> Dataset entries:
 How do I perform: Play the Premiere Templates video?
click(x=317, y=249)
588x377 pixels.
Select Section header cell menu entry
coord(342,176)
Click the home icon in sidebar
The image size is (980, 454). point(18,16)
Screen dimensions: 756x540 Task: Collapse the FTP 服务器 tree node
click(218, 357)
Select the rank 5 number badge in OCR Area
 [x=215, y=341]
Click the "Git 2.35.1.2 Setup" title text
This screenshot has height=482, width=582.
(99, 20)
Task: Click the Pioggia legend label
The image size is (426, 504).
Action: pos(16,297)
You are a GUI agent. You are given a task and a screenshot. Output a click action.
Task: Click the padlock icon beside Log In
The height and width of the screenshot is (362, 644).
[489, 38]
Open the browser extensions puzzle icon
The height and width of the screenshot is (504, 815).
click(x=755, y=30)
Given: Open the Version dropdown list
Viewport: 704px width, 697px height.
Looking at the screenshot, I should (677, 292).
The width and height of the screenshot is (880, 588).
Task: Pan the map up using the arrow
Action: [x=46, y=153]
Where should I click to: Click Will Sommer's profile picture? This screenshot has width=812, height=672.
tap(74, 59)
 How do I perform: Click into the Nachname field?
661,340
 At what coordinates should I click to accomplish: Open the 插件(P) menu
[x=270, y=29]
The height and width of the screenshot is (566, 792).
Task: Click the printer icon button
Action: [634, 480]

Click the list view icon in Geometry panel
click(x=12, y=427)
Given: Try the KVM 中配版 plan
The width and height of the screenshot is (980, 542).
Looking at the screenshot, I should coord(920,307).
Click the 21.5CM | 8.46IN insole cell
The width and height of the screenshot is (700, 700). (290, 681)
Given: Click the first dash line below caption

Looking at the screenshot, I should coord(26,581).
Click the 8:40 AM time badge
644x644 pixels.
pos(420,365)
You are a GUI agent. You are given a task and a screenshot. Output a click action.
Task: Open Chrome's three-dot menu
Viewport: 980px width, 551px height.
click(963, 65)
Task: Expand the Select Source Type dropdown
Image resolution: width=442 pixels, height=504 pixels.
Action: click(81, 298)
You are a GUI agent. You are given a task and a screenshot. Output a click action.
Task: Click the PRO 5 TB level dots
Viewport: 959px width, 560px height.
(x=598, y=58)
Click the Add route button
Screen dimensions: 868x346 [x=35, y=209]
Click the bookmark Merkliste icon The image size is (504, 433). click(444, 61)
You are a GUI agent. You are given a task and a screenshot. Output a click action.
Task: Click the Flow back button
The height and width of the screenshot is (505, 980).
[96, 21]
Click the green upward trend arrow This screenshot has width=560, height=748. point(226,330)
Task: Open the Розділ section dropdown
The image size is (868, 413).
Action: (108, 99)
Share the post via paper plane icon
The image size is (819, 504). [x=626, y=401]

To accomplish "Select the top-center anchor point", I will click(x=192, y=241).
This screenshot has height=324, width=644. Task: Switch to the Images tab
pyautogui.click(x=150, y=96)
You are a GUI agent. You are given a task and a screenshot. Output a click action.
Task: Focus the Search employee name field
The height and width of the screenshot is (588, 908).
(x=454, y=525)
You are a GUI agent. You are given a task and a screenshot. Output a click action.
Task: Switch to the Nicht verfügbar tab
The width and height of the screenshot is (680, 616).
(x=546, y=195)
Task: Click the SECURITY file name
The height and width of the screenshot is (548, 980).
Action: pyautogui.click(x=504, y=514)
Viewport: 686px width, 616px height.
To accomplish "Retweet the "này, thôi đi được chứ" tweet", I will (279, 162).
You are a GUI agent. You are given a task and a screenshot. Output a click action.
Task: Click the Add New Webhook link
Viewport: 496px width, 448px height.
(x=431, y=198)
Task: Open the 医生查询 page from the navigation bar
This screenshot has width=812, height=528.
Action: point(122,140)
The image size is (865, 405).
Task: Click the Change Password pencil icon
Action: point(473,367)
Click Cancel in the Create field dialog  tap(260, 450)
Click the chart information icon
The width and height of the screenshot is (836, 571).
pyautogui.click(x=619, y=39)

> WHAT TO WORK ON:
Output the entries verbatim.

> RESPONSE:
 How do I perform: Play the Premiere Templates video?
click(x=317, y=249)
588x377 pixels.
Select Section header cell menu entry
coord(342,176)
Click the home icon in sidebar
The image size is (980, 454). point(18,16)
Screen dimensions: 756x540 Task: Collapse the FTP 服务器 tree node
click(218, 357)
Select the rank 5 number badge in OCR Area
 [x=215, y=341]
Click the "Git 2.35.1.2 Setup" title text
This screenshot has height=482, width=582.
(99, 20)
Task: Click the Pioggia legend label
The image size is (426, 504).
Action: pos(16,297)
You are a GUI agent. You are given a task and a screenshot. Output a click action.
Task: Click the padlock icon beside Log In
The height and width of the screenshot is (362, 644).
[489, 38]
Open the browser extensions puzzle icon
The height and width of the screenshot is (504, 815).
click(x=755, y=30)
Given: Open the Version dropdown list
Viewport: 704px width, 697px height.
Looking at the screenshot, I should (677, 292).
The width and height of the screenshot is (880, 588).
Task: Pan the map up using the arrow
Action: [x=46, y=153]
Where should I click to: Click Will Sommer's profile picture? This screenshot has width=812, height=672.
tap(74, 59)
 How do I perform: Click into the Nachname field?
661,340
 At what coordinates should I click to accomplish: Open the 插件(P) menu
[x=270, y=29]
The height and width of the screenshot is (566, 792).
Task: Click the printer icon button
Action: [634, 480]

Click the list view icon in Geometry panel
click(x=12, y=427)
Given: Try the KVM 中配版 plan
The width and height of the screenshot is (980, 542).
Looking at the screenshot, I should coord(920,307).
Click the 21.5CM | 8.46IN insole cell
The width and height of the screenshot is (700, 700). (290, 681)
Given: Click the first dash line below caption

Looking at the screenshot, I should coord(26,581).
Click the 8:40 AM time badge
644x644 pixels.
pos(420,365)
You are a GUI agent. You are given a task and a screenshot. Output a click action.
Task: Open Chrome's three-dot menu
Viewport: 980px width, 551px height.
click(963, 65)
Task: Expand the Select Source Type dropdown
Image resolution: width=442 pixels, height=504 pixels.
Action: click(81, 298)
You are a GUI agent. You are given a task and a screenshot. Output a click action.
Task: Click the PRO 5 TB level dots
Viewport: 959px width, 560px height.
(x=598, y=58)
Click the Add route button
Screen dimensions: 868x346 [x=35, y=209]
Click the bookmark Merkliste icon The image size is (504, 433). click(444, 61)
You are a GUI agent. You are given a task and a screenshot. Output a click action.
Task: Click the Flow back button
The height and width of the screenshot is (505, 980).
[96, 21]
Click the green upward trend arrow This screenshot has width=560, height=748. point(226,330)
Task: Open the Розділ section dropdown
The image size is (868, 413).
Action: (108, 99)
Share the post via paper plane icon
The image size is (819, 504). [x=626, y=401]

To accomplish "Select the top-center anchor point", I will click(x=192, y=241).
This screenshot has height=324, width=644. Task: Switch to the Images tab
pyautogui.click(x=150, y=96)
You are a GUI agent. You are given a task and a screenshot. Output a click action.
Task: Focus the Search employee name field
The height and width of the screenshot is (588, 908).
(x=454, y=525)
You are a GUI agent. You are given a task and a screenshot. Output a click action.
Task: Switch to the Nicht verfügbar tab
The width and height of the screenshot is (680, 616).
(x=546, y=195)
Task: Click the SECURITY file name
The height and width of the screenshot is (548, 980).
Action: pyautogui.click(x=504, y=514)
Viewport: 686px width, 616px height.
To accomplish "Retweet the "này, thôi đi được chứ" tweet", I will (279, 162).
You are a GUI agent. You are given a task and a screenshot. Output a click action.
Task: Click the Add New Webhook link
Viewport: 496px width, 448px height.
(x=431, y=198)
Task: Open the 医生查询 page from the navigation bar
This screenshot has width=812, height=528.
Action: point(122,140)
The image size is (865, 405).
Task: Click the Change Password pencil icon
Action: point(473,367)
Click Cancel in the Create field dialog  tap(260, 450)
Click the chart information icon
The width and height of the screenshot is (836, 571).
pyautogui.click(x=619, y=39)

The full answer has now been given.